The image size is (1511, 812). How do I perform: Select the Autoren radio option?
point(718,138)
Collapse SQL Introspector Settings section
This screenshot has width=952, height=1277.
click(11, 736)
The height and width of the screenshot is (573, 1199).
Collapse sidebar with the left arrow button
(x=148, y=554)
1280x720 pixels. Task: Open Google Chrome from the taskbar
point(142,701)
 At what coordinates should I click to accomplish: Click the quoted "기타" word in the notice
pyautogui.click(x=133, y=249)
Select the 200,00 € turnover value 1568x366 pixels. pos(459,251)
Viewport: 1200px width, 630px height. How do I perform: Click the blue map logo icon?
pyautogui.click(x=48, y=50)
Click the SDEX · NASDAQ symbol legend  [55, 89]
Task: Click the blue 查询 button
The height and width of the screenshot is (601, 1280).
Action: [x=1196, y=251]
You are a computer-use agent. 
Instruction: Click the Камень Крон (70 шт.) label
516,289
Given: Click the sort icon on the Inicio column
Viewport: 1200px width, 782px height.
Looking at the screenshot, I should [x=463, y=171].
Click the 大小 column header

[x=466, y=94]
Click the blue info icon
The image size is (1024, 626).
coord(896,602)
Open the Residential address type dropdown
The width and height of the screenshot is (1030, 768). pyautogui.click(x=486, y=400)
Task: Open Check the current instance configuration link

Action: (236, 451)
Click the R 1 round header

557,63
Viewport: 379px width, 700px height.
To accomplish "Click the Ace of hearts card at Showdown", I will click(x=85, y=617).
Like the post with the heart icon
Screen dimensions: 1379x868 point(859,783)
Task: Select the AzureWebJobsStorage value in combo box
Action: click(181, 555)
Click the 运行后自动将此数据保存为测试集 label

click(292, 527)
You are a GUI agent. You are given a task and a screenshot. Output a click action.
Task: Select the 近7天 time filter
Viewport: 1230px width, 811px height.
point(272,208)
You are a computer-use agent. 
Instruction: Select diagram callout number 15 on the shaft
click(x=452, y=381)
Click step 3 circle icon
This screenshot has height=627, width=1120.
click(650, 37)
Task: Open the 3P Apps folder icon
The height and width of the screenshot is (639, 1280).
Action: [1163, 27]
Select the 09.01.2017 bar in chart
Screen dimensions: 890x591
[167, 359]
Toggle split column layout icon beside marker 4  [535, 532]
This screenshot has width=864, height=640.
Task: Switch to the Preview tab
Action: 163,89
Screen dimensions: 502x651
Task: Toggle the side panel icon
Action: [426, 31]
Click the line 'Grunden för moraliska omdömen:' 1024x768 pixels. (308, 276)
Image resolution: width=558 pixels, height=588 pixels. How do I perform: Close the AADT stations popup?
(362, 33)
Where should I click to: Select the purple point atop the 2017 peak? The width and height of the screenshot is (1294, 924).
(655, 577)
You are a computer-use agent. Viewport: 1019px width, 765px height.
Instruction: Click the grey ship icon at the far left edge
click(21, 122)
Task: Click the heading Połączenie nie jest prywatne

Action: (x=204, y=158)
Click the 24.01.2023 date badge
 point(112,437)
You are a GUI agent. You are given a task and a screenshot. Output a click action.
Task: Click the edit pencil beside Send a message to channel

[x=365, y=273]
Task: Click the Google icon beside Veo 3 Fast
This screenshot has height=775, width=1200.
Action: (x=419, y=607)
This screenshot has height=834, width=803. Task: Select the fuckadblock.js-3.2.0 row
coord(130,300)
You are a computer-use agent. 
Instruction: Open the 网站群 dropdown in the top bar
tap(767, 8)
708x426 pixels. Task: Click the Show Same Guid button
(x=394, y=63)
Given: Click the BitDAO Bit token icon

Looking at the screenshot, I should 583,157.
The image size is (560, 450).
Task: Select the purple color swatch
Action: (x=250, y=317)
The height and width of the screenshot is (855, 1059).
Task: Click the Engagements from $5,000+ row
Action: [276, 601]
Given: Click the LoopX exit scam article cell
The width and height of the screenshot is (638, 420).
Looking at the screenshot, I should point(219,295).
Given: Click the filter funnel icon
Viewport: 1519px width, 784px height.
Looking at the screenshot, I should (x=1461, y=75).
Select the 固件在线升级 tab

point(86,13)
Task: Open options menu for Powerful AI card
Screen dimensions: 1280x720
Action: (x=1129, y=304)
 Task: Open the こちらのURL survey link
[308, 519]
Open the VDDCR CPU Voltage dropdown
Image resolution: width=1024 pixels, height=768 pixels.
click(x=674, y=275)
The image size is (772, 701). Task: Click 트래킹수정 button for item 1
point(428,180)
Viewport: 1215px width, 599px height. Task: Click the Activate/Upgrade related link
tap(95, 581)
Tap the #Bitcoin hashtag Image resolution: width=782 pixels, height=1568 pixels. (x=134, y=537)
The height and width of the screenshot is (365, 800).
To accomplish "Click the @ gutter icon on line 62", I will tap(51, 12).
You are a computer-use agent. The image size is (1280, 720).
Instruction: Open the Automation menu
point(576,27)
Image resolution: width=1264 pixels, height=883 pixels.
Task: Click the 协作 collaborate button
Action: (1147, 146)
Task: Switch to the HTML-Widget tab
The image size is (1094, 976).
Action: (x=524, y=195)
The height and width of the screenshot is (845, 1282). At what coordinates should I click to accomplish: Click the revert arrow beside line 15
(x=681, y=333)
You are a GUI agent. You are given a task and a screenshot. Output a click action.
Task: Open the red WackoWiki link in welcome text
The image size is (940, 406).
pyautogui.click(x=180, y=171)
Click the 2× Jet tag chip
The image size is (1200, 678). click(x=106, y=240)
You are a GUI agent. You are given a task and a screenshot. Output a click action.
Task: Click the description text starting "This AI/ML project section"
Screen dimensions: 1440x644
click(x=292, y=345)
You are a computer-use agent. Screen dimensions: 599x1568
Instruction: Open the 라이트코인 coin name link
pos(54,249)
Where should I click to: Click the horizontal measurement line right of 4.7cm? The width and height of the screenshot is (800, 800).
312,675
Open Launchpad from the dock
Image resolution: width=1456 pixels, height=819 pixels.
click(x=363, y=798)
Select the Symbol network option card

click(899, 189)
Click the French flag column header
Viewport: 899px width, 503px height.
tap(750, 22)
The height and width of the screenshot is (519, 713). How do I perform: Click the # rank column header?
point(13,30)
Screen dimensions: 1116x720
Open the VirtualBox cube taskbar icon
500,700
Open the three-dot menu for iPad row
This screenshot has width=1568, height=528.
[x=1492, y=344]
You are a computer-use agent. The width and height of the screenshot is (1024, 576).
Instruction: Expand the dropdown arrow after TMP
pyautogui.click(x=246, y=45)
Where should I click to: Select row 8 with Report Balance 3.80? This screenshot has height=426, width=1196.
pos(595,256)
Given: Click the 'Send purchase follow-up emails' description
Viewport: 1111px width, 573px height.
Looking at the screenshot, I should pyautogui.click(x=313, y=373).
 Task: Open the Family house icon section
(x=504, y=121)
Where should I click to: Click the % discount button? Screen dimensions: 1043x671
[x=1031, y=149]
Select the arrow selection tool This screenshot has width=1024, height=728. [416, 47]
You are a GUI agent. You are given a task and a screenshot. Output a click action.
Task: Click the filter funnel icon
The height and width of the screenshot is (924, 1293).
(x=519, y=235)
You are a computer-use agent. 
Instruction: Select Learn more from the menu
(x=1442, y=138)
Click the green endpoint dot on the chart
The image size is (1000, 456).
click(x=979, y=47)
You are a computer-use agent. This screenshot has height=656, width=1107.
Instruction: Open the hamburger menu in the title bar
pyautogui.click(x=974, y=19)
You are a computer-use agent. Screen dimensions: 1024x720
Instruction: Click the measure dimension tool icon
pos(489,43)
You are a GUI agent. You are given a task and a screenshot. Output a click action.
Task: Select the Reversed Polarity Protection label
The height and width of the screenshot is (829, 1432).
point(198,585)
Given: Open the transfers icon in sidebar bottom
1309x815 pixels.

#### [The task]
Tally every line in the listing that holds "filter" and answer with the total only.

#### [Answer to this task]
3